### FONTE
Diario 2 / Il lamento sulla scuola come genere letterario

15 Febbraio 2022

Lunedì 7

 

Opprimente, demoralizzante, soffocante…, al limite del sopportabile…, ostacoli interiori insormontabili…, la scuola non ti aspetta, non ti capisce…, d’altronde anche noi non ci capiamo, non capiamo più noi stessi…, la scuola è formata da ragazzi stanchi e malati…, non si accorge di chi vaga nei corridoi con lo sguardo spento, trascinandosi su gambe esili, che hanno lo spessore di una lattina di Coca Cola… 

Frasi che potrebbero venire da un libro di Thomas Bernhard. C’è un’aria di famiglia, basta leggere Un bambino: “entrando a scuola tremavo, uscendo da scuola piangevo. Andavo a scuola come si va al patibolo”. 

Invece sono frasi di alcuni studenti ai quali ho chiesto un commento a una fotografia scattata durante una manifestazione della settimana scorsa. Compariva su uno striscione con uno slogan impietoso: la vostra scuola ci fa schifo

 

Volevo un commento, anonimo naturalmente. Perché “vostra”? E fa proprio così “schifo”? Ho lasciato dieci minuti, e sono bastati perché riversassero il loro disgusto in forma di parola.

Vostra perché la nostra opinione è irrilevante…, vostra perché manca la collaborazione…, lo studente non può sentirsi libero di esprimersi…, un ambiente tossico perché spesso si è giudicati ed etichettati dal primo sguardo…, un sistema finalizzato alla valutazione, non alla formazione…

C’è anche chi non è d’accordo su tanto “schifo”, ma la scuola ha lo stesso “bisogno di risollevarsi, perché, a non stimolare gli studenti si ottiene solo l’effetto contrario all’apprendimento”.

Il lamento sulla scuola ha un carattere rituale, è ormai un genere letterario. Si potrebbero anche istituire dei premi in base a un catalogo preciso: Lamentazioni scolastiche; Racconti di professori che fanno le domande e si rispondono da soli; Casi di ingiustizie; Professori che interrogano chi chiede anche solo di andare in bagno; Rancori acuti verso la professoressa di matematica; Attacchi di panico alla sola vista del professore di greco.

### COMPITI DA SVOLGERE
(a) Elenca tutte le voci del catalogo di premi proposto nel diario sul lamento scolastico.
(b) Riporta senza cambiamenti il passo del diario sul lamento scolastico che si apre con le parole contenenti "Invece sono frasi" e si chiude con "forma di parola.".
Le righe che seguono non hanno alcun ruolo in questo lavoro.

### INFORMAZIONI ESTRATTE
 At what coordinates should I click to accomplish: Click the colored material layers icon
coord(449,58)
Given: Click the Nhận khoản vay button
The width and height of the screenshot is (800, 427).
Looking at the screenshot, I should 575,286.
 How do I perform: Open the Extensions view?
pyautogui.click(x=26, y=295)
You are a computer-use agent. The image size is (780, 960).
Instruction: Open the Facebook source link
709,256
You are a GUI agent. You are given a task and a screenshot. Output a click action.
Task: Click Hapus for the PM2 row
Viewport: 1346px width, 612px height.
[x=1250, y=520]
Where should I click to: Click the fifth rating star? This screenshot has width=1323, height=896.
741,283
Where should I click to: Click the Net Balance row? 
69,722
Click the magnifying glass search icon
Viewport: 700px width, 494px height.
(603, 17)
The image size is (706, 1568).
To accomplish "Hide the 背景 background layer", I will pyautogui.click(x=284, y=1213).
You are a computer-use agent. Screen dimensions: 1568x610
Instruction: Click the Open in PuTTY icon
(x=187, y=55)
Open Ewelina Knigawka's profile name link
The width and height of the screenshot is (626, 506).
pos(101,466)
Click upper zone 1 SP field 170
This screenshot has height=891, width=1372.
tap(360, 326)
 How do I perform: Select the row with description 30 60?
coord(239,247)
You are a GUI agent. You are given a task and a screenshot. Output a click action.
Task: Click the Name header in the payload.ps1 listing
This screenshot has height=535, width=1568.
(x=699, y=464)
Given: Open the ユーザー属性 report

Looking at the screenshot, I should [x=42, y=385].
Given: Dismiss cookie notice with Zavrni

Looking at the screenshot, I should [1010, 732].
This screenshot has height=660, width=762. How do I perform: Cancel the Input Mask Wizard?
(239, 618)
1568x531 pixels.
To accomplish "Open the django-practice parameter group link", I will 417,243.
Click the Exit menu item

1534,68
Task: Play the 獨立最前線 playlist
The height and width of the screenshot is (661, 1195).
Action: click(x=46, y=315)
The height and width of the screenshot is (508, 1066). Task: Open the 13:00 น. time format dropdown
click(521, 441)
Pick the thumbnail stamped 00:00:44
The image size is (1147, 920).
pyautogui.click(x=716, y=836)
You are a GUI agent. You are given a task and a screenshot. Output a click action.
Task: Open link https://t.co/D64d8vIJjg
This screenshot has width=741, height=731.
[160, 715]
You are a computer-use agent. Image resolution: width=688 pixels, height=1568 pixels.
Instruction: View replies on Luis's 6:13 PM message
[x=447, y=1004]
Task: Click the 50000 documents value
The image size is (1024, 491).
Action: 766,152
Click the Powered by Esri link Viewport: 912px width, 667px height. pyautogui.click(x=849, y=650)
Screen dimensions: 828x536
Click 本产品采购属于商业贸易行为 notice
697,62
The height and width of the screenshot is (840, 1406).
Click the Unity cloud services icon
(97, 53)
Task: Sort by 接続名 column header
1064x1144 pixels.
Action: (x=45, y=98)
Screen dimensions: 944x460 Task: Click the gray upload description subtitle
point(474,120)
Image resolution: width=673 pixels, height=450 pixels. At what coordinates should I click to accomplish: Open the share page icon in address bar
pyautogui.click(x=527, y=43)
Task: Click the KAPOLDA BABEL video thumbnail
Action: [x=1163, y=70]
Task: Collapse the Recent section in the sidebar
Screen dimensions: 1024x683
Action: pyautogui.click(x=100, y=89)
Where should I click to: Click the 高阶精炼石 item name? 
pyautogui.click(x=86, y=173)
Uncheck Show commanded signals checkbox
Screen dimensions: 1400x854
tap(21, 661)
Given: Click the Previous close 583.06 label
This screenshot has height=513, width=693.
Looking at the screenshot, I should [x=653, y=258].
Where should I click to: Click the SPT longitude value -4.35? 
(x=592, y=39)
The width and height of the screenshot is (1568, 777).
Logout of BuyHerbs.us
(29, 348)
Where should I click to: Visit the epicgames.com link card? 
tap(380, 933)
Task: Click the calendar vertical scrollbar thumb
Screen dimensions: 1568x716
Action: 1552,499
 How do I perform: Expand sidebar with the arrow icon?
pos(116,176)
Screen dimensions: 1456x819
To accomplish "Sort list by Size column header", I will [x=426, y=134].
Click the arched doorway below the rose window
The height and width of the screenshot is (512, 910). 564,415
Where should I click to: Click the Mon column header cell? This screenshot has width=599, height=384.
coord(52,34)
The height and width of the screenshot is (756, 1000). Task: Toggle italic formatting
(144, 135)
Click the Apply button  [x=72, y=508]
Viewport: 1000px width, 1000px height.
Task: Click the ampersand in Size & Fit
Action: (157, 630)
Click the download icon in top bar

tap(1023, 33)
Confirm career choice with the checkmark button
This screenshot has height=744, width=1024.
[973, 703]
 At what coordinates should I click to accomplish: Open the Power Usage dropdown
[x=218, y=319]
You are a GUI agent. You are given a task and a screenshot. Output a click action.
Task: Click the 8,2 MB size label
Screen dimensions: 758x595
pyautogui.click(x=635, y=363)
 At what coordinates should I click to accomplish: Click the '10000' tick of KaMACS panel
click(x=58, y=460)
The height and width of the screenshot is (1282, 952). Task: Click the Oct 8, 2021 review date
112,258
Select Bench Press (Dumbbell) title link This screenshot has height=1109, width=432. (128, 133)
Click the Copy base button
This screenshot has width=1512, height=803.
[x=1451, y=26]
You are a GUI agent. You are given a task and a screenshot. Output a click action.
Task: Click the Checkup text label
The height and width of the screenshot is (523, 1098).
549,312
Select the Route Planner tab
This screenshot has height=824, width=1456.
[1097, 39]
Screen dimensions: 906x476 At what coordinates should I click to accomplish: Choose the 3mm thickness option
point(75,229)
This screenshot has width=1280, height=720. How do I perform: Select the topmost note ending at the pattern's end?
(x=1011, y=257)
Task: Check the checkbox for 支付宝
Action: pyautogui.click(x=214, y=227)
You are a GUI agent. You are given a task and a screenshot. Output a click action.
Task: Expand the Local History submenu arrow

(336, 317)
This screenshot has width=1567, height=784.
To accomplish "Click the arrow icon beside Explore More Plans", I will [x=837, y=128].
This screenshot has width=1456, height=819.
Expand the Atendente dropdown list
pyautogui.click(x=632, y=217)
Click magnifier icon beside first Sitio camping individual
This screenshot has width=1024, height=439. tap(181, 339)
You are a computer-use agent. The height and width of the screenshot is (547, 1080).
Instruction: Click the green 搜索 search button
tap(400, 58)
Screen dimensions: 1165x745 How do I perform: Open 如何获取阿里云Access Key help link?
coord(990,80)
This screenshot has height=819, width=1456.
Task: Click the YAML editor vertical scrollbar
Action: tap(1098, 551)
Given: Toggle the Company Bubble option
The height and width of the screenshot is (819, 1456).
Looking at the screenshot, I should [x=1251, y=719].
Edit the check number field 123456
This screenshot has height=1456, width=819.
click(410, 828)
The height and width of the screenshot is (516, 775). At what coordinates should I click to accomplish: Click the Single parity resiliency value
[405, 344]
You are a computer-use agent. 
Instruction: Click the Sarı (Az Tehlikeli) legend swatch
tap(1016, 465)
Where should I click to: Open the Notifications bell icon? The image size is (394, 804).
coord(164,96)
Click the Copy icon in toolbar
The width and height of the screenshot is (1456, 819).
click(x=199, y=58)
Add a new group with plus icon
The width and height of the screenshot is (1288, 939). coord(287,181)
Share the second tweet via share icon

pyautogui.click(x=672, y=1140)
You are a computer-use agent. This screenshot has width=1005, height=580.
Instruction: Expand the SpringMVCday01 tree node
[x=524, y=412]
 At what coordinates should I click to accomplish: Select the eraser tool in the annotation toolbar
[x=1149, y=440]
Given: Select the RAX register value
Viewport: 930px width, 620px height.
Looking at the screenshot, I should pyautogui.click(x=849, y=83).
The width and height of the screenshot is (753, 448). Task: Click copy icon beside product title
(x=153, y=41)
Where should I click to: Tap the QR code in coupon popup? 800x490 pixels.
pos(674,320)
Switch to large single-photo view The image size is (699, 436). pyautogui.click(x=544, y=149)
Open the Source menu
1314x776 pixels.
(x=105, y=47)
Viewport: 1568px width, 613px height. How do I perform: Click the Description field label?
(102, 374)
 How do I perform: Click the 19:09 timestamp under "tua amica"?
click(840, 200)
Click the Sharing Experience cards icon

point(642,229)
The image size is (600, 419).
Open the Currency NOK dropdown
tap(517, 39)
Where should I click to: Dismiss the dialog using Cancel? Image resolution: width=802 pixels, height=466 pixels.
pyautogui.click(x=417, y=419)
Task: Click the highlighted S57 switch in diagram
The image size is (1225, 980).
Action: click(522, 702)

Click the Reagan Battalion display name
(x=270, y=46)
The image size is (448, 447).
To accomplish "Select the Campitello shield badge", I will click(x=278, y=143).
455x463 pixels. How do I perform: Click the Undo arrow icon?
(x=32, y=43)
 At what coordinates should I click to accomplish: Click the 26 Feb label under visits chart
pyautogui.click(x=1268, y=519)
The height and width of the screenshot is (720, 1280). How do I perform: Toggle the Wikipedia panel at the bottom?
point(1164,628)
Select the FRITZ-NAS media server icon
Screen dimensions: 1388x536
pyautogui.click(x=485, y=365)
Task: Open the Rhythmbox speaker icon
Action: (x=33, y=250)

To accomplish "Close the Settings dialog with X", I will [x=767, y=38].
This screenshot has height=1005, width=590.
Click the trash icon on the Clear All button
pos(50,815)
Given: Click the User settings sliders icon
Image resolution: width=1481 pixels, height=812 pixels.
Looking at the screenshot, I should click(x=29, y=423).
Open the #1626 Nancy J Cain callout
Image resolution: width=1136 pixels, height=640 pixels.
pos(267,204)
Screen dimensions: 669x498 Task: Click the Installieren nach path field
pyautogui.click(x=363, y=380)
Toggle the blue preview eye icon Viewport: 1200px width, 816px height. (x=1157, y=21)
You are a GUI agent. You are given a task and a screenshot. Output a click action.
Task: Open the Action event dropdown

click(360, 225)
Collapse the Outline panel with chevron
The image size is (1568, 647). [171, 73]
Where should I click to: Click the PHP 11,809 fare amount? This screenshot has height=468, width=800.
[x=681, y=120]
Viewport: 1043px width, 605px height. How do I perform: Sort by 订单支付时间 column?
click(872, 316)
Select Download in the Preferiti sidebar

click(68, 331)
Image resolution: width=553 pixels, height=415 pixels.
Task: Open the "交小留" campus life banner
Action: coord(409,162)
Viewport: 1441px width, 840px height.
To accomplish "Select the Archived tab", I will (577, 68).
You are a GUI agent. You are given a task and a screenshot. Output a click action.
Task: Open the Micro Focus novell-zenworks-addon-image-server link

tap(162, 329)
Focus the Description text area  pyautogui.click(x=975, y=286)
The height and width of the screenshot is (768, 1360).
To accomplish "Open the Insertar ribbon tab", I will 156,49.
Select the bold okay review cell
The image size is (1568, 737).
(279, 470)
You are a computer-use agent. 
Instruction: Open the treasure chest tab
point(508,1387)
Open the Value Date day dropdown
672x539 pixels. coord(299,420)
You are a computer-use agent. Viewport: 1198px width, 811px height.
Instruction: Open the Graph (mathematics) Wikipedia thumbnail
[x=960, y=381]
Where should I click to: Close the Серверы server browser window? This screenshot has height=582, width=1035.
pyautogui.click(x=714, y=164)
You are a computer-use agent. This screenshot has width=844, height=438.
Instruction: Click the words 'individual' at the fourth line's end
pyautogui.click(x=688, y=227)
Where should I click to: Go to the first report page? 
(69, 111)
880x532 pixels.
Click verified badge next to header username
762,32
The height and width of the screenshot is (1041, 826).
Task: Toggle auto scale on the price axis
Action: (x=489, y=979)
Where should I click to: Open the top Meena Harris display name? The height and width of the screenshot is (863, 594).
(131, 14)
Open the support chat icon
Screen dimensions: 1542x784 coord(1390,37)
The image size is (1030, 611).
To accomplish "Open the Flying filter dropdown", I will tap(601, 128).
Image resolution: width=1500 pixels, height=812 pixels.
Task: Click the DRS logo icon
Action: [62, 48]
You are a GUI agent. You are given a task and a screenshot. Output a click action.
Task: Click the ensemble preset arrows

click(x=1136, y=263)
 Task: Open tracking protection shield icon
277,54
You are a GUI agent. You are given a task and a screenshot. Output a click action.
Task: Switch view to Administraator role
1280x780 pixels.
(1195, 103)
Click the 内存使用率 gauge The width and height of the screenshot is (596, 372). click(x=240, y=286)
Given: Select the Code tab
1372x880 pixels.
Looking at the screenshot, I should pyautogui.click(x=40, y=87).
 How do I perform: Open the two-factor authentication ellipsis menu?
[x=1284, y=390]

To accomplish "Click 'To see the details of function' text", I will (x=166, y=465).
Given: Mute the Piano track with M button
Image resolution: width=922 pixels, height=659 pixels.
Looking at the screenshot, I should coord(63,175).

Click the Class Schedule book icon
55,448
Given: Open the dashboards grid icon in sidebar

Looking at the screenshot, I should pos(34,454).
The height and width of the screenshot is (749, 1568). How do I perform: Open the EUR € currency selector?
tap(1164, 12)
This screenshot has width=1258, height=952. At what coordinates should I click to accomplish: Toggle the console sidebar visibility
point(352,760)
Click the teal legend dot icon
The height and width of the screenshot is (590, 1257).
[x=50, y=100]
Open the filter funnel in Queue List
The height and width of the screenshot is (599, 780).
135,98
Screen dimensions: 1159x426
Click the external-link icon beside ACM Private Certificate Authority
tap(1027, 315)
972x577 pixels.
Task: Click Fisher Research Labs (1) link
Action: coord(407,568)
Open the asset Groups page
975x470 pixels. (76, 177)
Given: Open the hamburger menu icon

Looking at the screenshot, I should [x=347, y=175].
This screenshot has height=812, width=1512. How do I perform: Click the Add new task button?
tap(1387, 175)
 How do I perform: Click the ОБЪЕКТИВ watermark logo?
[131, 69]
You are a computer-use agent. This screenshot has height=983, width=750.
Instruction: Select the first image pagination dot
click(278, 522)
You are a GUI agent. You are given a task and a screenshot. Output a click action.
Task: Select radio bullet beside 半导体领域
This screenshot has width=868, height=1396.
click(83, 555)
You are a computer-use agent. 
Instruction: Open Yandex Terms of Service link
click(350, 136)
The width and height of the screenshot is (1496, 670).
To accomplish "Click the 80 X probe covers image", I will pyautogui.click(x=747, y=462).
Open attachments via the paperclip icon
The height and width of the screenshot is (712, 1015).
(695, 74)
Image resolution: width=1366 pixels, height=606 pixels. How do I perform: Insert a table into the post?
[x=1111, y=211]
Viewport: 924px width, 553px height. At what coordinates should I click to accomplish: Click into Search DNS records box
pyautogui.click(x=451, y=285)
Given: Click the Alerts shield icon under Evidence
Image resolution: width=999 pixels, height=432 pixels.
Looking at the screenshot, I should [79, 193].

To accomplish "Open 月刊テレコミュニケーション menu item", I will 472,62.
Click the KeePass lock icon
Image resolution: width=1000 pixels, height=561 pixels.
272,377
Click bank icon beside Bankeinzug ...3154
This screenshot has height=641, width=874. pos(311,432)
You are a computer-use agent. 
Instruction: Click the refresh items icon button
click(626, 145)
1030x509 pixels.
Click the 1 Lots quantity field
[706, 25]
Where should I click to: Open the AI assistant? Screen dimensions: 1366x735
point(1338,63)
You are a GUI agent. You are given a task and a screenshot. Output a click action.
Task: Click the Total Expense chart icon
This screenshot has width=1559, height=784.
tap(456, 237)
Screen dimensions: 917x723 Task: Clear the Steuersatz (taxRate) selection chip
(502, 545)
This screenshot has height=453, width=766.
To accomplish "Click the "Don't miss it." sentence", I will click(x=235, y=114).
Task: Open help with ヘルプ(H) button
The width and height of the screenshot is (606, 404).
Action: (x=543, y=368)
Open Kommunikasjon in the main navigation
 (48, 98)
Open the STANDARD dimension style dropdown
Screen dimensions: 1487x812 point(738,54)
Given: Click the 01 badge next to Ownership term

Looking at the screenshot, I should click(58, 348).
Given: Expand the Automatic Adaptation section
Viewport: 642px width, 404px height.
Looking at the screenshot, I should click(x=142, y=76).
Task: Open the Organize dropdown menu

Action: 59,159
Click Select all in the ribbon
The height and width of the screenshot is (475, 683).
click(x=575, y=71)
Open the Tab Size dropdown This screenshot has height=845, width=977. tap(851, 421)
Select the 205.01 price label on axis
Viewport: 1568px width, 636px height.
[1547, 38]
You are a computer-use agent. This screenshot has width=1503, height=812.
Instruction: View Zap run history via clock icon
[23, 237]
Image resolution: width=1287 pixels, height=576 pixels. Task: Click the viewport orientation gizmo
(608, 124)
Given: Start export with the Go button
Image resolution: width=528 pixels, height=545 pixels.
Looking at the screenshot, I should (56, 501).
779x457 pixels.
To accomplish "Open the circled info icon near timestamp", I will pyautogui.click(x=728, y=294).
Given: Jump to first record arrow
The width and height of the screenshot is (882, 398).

### RISPOSTE COMPLETE
(a) Lamentazioni scolastiche; Racconti di professori che fanno le domande e si rispondono da soli; Casi di ingiustizie; Professori che interrogano chi chiede anche solo di andare in bagno; Rancori acuti verso la professoressa di matematica; Attacchi di panico alla sola vista del professore di greco.

(b)
Invece sono frasi di alcuni studenti ai quali ho chiesto un commento a una fotografia scattata durante una manifestazione della settimana scorsa. Compariva su uno striscione con uno slogan impietoso: la vostra scuola ci fa schifo

 

Volevo un commento, anonimo naturalmente. Perché “vostra”? E fa proprio così “schifo”? Ho lasciato dieci minuti, e sono bastati perché riversassero il loro disgusto in forma di parola.